In the lines below, replace "menu" with "dropdown" and write them out again with nothing else changed. Omit the pictures from your answer.

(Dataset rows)
-*-*-
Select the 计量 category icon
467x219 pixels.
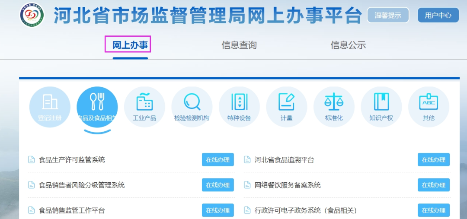286,107
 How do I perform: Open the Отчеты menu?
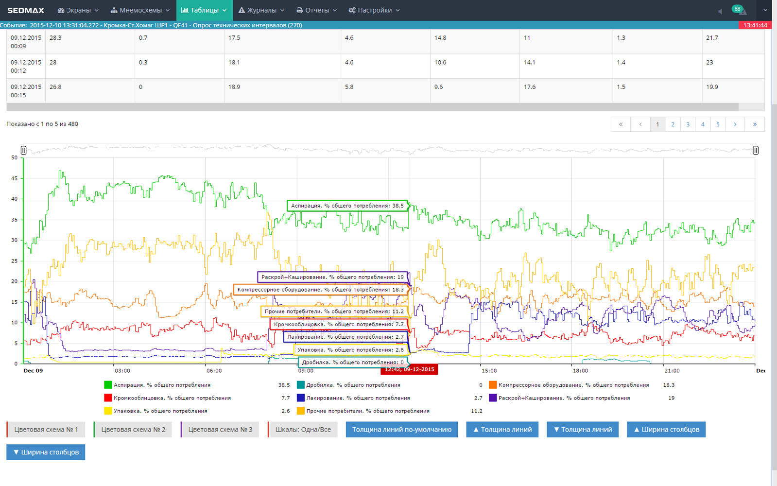pyautogui.click(x=316, y=10)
-*-*-
### [Expected output]
Select the 计量 category icon
467x219 pixels.
286,107
 How do I perform: Open the Отчеты dropdown?
pyautogui.click(x=316, y=10)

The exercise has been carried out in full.